The documents — whose overall thrust is consistent with years of reporting on Guantanamo but offer new details — did not shake partisans from long-held positions.
“These documents are remarkable because they show just how questionable the government’s basis has been for detaining hundreds of people, in some cases indefinitely, at Guantanamo,” said Hina Shamsi, director of the ACLU’s National Security Project. “The one-sided assessments are rife with uncorroborated evidence, information obtained through torture, speculation, errors and allegations that have been proven false.”
The Washington-based National Security Network issued a statement saying that the documents illustrate a “relatively low rate of recidivism among released detainees.” The Center for Constitutional Rights said the documents “provide more public detail on the many innocent men at Guantanamo, many of whom remained and remain there long after the government knew they were innocent.”
“My sense is, each side will pick out evidence to support their side of the story,” said John B. Bellinger III, who served as legal adviser for the National Security Council and then the State Department during the George W. Bush administration. “You are already beginning to see those in favor of closing Guantanamo pointing to evidence to show people were improperly detained. And those who insist Guantanamo should stay open . . . are pointing out how dangerous all the people were who’ve been released.”
But release of the material might ultimately move the Guantanamo debate beyond the rhetoric, Bellinger said. “Finally, years later, we have a better snapshot of the people who are actually there, so frankly, the world can judge,” he said.
Obama administration officials continued to object to the documents release, as they had to previous installments of the WikiLeaks stockpile.

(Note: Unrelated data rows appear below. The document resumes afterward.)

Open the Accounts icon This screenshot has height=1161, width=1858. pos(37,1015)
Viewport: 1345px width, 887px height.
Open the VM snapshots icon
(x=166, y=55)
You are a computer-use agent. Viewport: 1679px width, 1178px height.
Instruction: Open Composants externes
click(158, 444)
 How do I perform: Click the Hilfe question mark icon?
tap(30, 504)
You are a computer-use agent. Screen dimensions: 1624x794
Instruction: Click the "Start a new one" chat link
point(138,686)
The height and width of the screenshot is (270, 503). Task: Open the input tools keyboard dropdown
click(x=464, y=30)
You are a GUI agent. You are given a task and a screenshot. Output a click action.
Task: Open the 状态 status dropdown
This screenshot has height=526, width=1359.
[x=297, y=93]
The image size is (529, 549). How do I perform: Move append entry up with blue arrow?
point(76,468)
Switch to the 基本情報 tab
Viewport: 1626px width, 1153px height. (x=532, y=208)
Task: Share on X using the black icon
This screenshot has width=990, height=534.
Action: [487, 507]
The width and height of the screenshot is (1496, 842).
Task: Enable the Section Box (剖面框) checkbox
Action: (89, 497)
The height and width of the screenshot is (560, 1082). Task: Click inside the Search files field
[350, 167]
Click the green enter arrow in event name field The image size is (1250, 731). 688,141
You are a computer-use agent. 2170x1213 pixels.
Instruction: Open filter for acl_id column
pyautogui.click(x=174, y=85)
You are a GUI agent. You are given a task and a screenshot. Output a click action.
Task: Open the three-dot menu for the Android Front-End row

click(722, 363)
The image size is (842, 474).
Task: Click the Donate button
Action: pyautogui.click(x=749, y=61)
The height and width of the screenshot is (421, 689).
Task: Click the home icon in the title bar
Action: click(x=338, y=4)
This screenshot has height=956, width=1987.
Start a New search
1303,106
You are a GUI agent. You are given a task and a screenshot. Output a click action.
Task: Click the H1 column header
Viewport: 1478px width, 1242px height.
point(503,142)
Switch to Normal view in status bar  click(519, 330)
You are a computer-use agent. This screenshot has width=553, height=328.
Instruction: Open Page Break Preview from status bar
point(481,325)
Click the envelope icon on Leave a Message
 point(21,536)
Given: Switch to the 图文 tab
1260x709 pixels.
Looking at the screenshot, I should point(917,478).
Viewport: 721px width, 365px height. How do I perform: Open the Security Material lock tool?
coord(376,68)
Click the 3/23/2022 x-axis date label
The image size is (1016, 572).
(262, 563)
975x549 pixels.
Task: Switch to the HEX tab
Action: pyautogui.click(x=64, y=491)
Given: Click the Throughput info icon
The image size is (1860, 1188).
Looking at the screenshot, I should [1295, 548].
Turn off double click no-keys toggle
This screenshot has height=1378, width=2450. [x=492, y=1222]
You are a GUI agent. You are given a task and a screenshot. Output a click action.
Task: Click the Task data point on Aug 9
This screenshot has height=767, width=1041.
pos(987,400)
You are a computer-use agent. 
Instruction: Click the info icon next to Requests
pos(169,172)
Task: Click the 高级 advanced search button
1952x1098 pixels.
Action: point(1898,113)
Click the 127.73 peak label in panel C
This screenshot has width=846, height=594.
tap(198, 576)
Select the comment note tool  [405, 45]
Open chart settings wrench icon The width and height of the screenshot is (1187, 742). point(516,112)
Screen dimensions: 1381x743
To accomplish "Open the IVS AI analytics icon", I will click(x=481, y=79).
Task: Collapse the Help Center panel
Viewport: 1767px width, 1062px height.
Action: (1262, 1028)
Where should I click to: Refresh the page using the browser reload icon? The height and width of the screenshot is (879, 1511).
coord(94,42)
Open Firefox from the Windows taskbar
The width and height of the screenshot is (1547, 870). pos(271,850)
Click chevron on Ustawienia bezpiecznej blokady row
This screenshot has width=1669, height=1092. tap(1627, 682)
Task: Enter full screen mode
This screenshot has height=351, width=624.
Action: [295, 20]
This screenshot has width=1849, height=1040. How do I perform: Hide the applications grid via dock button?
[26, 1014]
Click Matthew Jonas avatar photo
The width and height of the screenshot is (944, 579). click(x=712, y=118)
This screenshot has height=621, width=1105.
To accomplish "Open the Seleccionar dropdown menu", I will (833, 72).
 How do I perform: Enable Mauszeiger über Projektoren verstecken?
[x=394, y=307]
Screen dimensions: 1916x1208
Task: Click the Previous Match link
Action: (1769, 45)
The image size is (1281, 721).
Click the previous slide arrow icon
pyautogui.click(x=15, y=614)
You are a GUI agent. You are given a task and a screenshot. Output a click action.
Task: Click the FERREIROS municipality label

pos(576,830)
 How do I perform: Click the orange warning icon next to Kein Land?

White House spokesman Jay Carney said that it was something the administration would “condemn in the strongest possible terms” and that the White House was “working towards the ultimate closure of the detention facility,” although President Obama has made no progress toward that goal in two years in office.
Carney cautioned against taking the documents’ readings of current detainees too literally after so many years had passed. The documents span two administrations, from 2002 to 2009. “A detainee assessment brief in 2006 may or may not be reflective of the administration or the government’s view of that particular detainee in 2011,” Carney said.